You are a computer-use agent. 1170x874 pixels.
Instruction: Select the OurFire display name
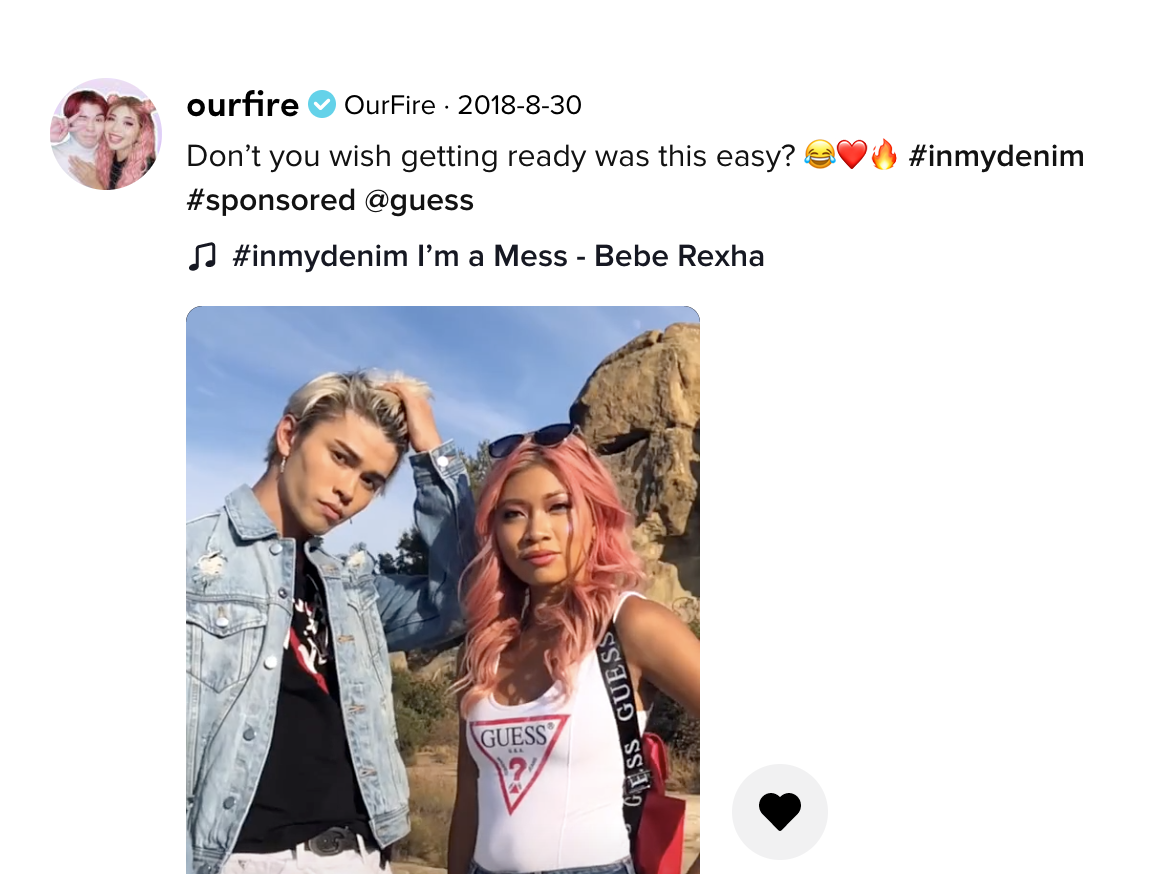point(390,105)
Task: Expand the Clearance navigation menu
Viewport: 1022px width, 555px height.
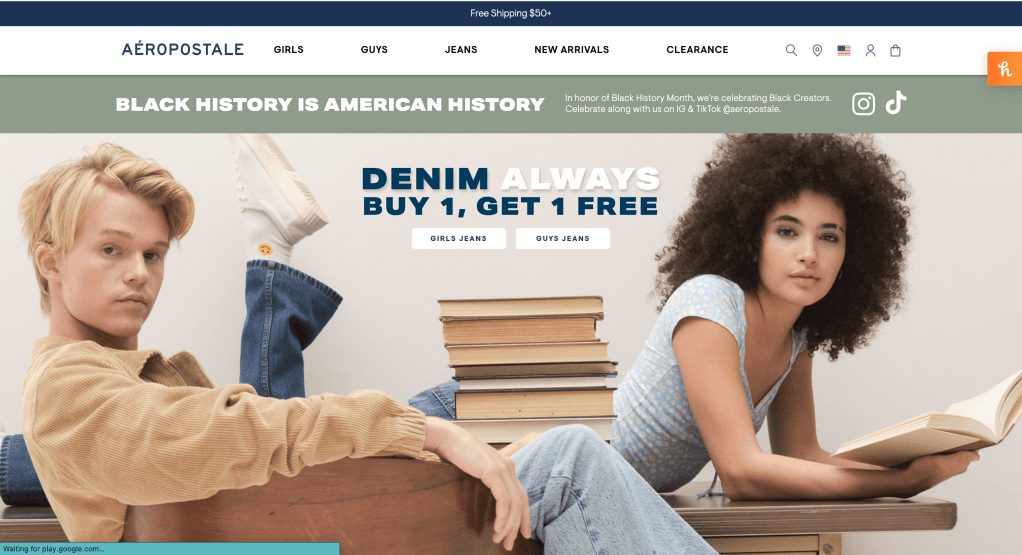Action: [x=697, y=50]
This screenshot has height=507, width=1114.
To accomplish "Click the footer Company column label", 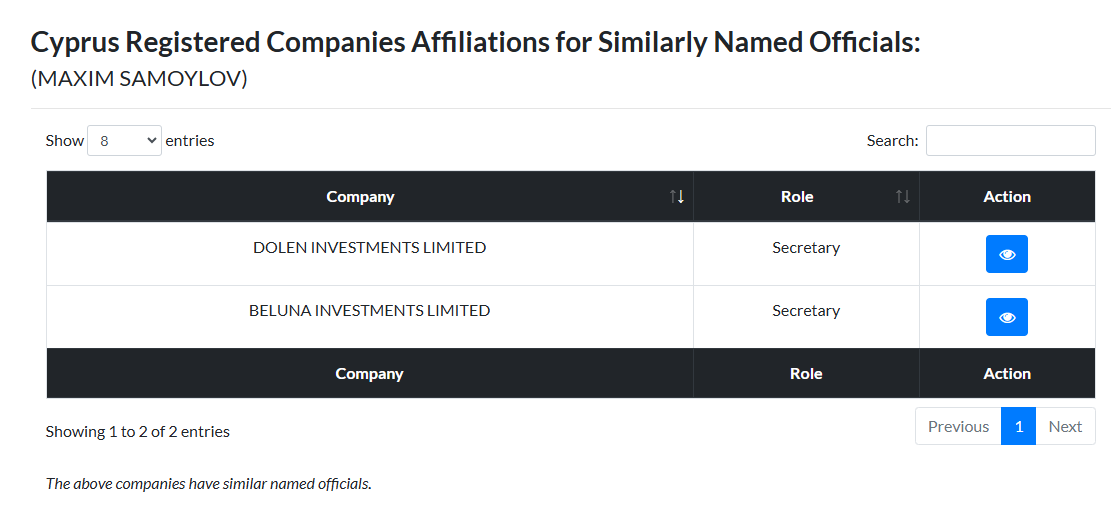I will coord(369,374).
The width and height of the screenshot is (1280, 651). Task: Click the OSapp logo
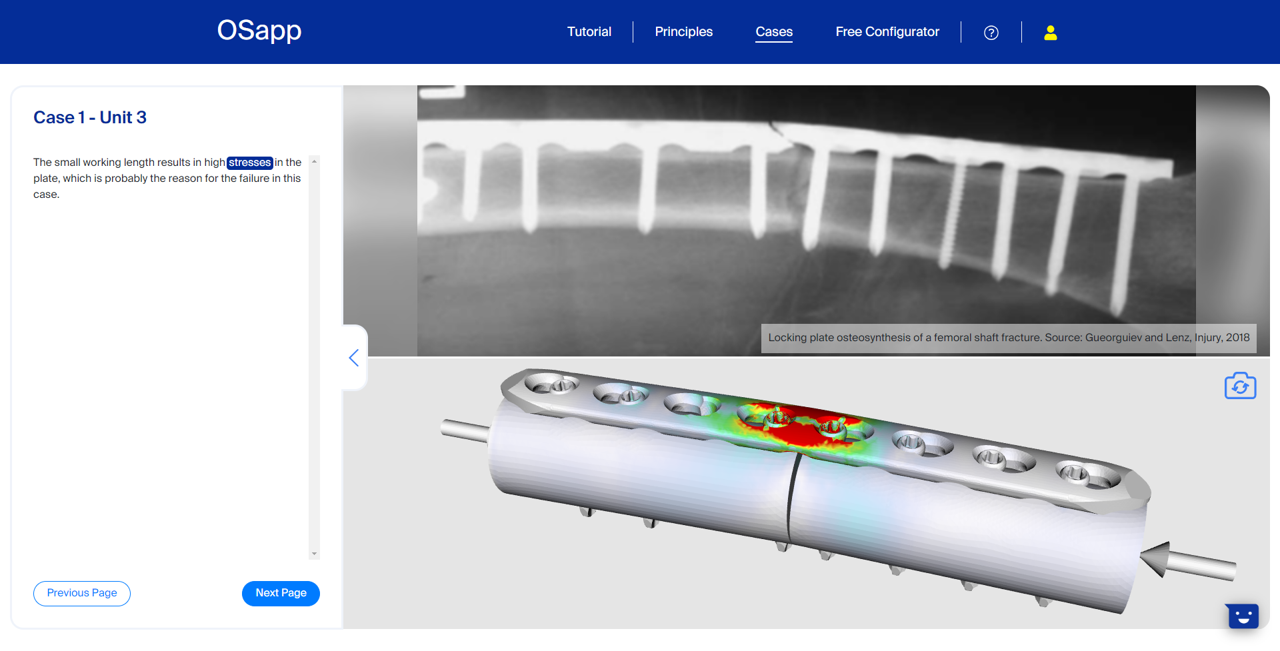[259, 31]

--

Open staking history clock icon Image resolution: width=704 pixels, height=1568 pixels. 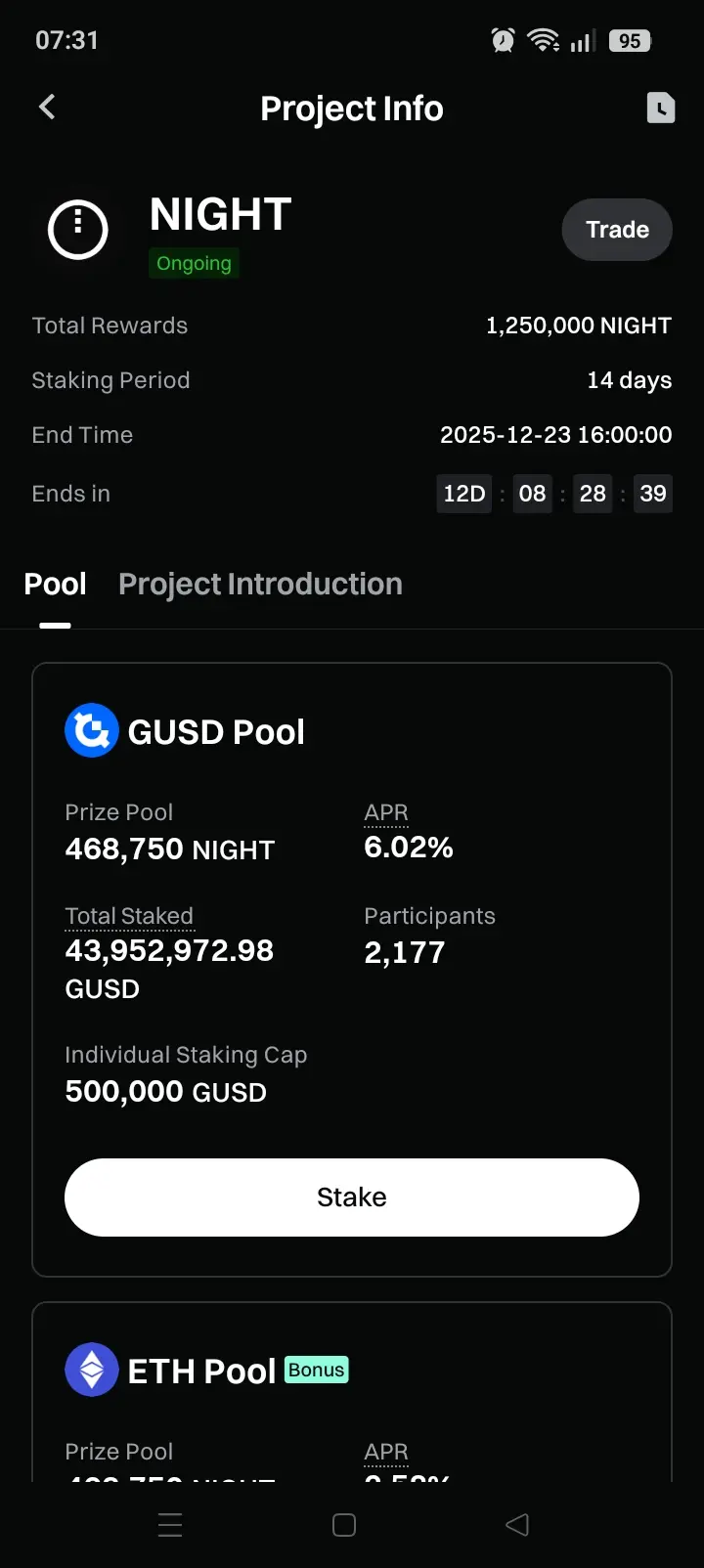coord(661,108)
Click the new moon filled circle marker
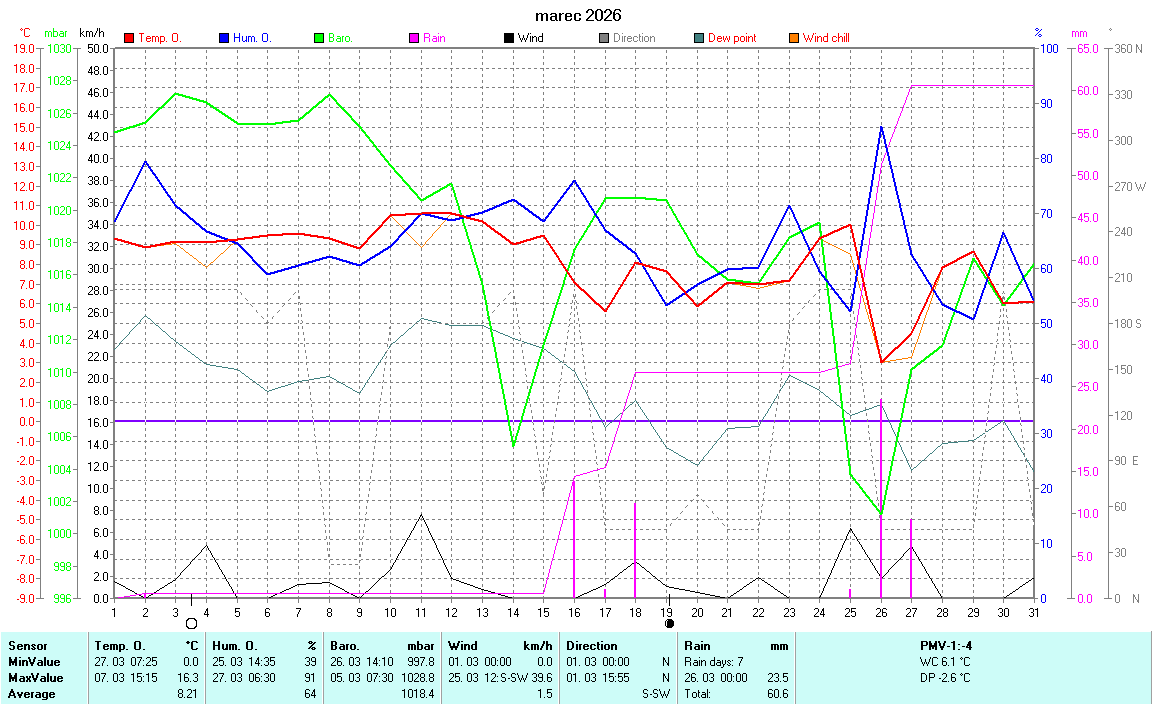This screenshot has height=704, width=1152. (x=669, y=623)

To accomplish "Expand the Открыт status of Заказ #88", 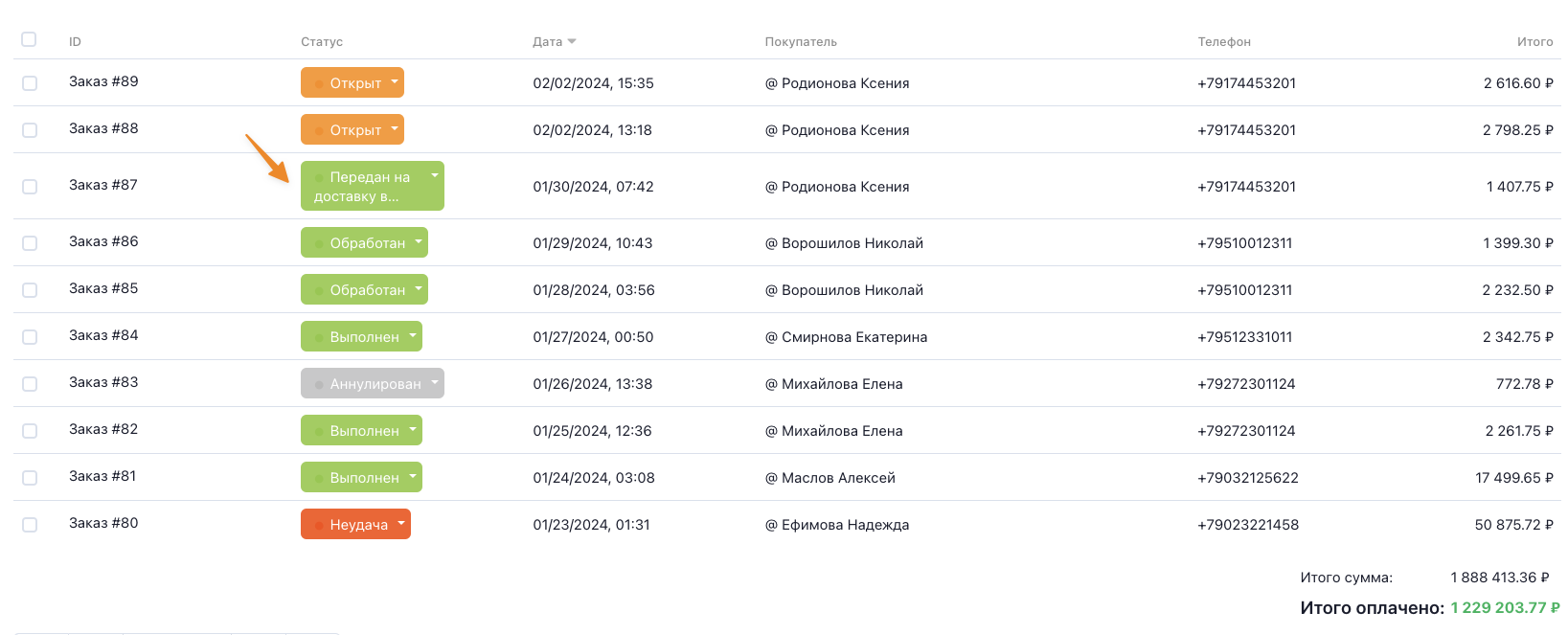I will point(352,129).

...

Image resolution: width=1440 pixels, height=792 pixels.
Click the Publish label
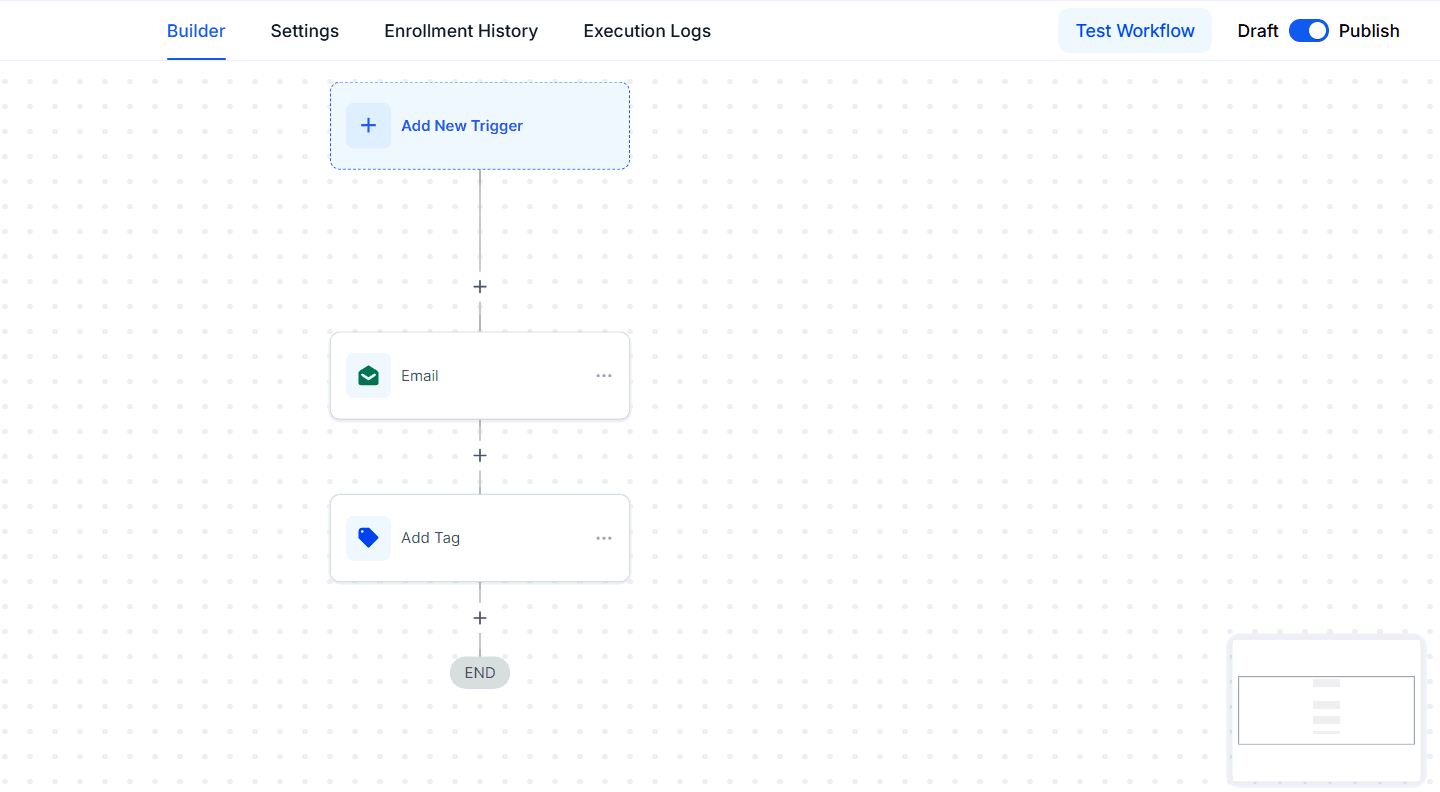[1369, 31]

* _Your goal_: Within the listing above, write out the stretch from the line with "Instruction: Select the OurFire display name" through the line with "This screenshot has height=507, width=1114." exactly. Any pictures are to be left out.

* _Response for this exercise_:
Instruction: Select the OurFire display name
point(390,105)
Task: Expand the Clearance navigation menu
Viewport: 1022px width, 555px height.
Action: [x=697, y=50]
This screenshot has height=507, width=1114.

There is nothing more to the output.